What you are asked to do: Reproduce all entries verbatim, with nothing added or dropped.

Start of Data supplied

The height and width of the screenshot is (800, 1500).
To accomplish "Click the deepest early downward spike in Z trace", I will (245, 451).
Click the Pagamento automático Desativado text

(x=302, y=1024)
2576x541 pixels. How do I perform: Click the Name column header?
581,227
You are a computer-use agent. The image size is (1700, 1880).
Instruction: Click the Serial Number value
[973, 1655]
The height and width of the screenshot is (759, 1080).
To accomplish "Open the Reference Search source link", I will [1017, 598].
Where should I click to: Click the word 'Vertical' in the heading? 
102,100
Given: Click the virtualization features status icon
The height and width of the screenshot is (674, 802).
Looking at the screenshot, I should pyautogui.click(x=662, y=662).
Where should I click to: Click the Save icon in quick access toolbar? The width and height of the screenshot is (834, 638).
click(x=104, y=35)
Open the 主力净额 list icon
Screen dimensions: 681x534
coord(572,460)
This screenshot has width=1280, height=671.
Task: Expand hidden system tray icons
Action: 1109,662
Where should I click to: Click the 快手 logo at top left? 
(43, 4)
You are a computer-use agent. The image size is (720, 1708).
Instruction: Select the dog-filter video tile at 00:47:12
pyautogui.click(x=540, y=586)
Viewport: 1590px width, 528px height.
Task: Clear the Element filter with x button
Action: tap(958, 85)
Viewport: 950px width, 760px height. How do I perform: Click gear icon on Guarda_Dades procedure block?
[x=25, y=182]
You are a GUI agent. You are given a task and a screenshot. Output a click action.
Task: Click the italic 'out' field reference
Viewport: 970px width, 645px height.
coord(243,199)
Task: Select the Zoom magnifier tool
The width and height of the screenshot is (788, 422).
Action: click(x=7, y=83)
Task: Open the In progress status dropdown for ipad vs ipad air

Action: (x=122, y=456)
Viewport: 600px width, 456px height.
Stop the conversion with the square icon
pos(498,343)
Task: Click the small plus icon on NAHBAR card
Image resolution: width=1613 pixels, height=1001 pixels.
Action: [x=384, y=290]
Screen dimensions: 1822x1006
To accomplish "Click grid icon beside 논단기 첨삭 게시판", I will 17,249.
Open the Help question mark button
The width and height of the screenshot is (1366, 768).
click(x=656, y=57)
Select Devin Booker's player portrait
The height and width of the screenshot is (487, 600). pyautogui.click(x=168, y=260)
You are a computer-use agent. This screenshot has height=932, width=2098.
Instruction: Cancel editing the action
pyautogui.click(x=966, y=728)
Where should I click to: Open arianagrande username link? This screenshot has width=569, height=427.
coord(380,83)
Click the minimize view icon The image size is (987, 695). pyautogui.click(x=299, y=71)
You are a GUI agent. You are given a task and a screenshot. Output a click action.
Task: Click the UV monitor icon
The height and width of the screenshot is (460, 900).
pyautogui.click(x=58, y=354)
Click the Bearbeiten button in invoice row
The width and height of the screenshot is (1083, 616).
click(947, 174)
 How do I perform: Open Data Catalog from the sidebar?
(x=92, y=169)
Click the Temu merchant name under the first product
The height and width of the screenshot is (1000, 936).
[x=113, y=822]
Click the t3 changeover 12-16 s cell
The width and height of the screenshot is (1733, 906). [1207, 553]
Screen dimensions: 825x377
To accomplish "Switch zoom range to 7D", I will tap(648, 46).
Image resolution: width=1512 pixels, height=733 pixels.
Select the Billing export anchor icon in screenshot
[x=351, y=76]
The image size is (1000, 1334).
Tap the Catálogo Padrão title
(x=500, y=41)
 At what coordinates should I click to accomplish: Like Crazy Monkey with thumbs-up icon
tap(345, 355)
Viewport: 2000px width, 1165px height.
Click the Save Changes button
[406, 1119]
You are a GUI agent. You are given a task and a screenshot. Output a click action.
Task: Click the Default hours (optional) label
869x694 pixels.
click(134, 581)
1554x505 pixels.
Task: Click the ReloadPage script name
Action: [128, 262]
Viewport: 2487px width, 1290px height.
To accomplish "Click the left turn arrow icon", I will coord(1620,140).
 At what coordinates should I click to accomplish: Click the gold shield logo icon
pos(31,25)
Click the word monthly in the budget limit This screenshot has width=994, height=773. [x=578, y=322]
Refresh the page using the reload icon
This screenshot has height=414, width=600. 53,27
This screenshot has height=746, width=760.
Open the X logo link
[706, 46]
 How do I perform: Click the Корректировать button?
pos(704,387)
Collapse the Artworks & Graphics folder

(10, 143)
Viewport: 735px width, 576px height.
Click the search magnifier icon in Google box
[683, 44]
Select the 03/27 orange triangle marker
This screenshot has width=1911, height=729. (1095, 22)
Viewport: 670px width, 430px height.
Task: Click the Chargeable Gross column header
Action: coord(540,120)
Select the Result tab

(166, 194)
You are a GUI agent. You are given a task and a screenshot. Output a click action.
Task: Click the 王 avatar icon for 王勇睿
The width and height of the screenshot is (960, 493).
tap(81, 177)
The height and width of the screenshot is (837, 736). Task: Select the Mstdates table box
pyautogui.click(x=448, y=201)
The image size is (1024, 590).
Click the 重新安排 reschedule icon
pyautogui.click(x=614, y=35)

End of Data supplied

Output for this exercise:
The height and width of the screenshot is (800, 1500).
To accomplish "Click the deepest early downward spike in Z trace", I will (245, 451).
Click the Pagamento automático Desativado text

(x=302, y=1024)
2576x541 pixels. How do I perform: Click the Name column header?
581,227
You are a computer-use agent. The image size is (1700, 1880).
Instruction: Click the Serial Number value
[973, 1655]
The height and width of the screenshot is (759, 1080).
To accomplish "Open the Reference Search source link", I will [1017, 598].
Where should I click to: Click the word 'Vertical' in the heading? 
102,100
Given: Click the virtualization features status icon
The height and width of the screenshot is (674, 802).
Looking at the screenshot, I should pyautogui.click(x=662, y=662).
Where should I click to: Click the Save icon in quick access toolbar? The width and height of the screenshot is (834, 638).
click(x=104, y=35)
Open the 主力净额 list icon
Screen dimensions: 681x534
coord(572,460)
This screenshot has width=1280, height=671.
Task: Expand hidden system tray icons
Action: 1109,662
Where should I click to: Click the 快手 logo at top left? 
(43, 4)
You are a computer-use agent. The image size is (720, 1708).
Instruction: Select the dog-filter video tile at 00:47:12
pyautogui.click(x=540, y=586)
Viewport: 1590px width, 528px height.
Task: Clear the Element filter with x button
Action: tap(958, 85)
Viewport: 950px width, 760px height. How do I perform: Click gear icon on Guarda_Dades procedure block?
[x=25, y=182]
You are a GUI agent. You are given a task and a screenshot. Output a click action.
Task: Click the italic 'out' field reference
Viewport: 970px width, 645px height.
coord(243,199)
Task: Select the Zoom magnifier tool
The width and height of the screenshot is (788, 422).
Action: click(x=7, y=83)
Task: Open the In progress status dropdown for ipad vs ipad air

Action: (x=122, y=456)
Viewport: 600px width, 456px height.
Stop the conversion with the square icon
pos(498,343)
Task: Click the small plus icon on NAHBAR card
Image resolution: width=1613 pixels, height=1001 pixels.
Action: [x=384, y=290]
Screen dimensions: 1822x1006
To accomplish "Click grid icon beside 논단기 첨삭 게시판", I will 17,249.
Open the Help question mark button
The width and height of the screenshot is (1366, 768).
click(x=656, y=57)
Select Devin Booker's player portrait
The height and width of the screenshot is (487, 600). pyautogui.click(x=168, y=260)
You are a computer-use agent. This screenshot has height=932, width=2098.
Instruction: Cancel editing the action
pyautogui.click(x=966, y=728)
Where should I click to: Open arianagrande username link? This screenshot has width=569, height=427.
coord(380,83)
Click the minimize view icon The image size is (987, 695). pyautogui.click(x=299, y=71)
You are a GUI agent. You are given a task and a screenshot. Output a click action.
Task: Click the UV monitor icon
The height and width of the screenshot is (460, 900).
pyautogui.click(x=58, y=354)
Click the Bearbeiten button in invoice row
The width and height of the screenshot is (1083, 616).
click(947, 174)
 How do I perform: Open Data Catalog from the sidebar?
(x=92, y=169)
Click the Temu merchant name under the first product
The height and width of the screenshot is (1000, 936).
[x=113, y=822]
Click the t3 changeover 12-16 s cell
The width and height of the screenshot is (1733, 906). [1207, 553]
Screen dimensions: 825x377
To accomplish "Switch zoom range to 7D", I will tap(648, 46).
Image resolution: width=1512 pixels, height=733 pixels.
Select the Billing export anchor icon in screenshot
[x=351, y=76]
The image size is (1000, 1334).
Tap the Catálogo Padrão title
(x=500, y=41)
 At what coordinates should I click to accomplish: Like Crazy Monkey with thumbs-up icon
tap(345, 355)
Viewport: 2000px width, 1165px height.
Click the Save Changes button
[406, 1119]
You are a GUI agent. You are given a task and a screenshot. Output a click action.
Task: Click the Default hours (optional) label
869x694 pixels.
click(134, 581)
1554x505 pixels.
Task: Click the ReloadPage script name
Action: [128, 262]
Viewport: 2487px width, 1290px height.
To accomplish "Click the left turn arrow icon", I will coord(1620,140).
 At what coordinates should I click to accomplish: Click the gold shield logo icon
pos(31,25)
Click the word monthly in the budget limit This screenshot has width=994, height=773. [x=578, y=322]
Refresh the page using the reload icon
This screenshot has height=414, width=600. 53,27
This screenshot has height=746, width=760.
Open the X logo link
[706, 46]
 How do I perform: Click the Корректировать button?
pos(704,387)
Collapse the Artworks & Graphics folder

(10, 143)
Viewport: 735px width, 576px height.
Click the search magnifier icon in Google box
[683, 44]
Select the 03/27 orange triangle marker
This screenshot has width=1911, height=729. (1095, 22)
Viewport: 670px width, 430px height.
Task: Click the Chargeable Gross column header
Action: coord(540,120)
Select the Result tab

(166, 194)
You are a GUI agent. You are given a task and a screenshot. Output a click action.
Task: Click the 王 avatar icon for 王勇睿
The width and height of the screenshot is (960, 493).
tap(81, 177)
The height and width of the screenshot is (837, 736). Task: Select the Mstdates table box
pyautogui.click(x=448, y=201)
The image size is (1024, 590).
Click the 重新安排 reschedule icon
pyautogui.click(x=614, y=35)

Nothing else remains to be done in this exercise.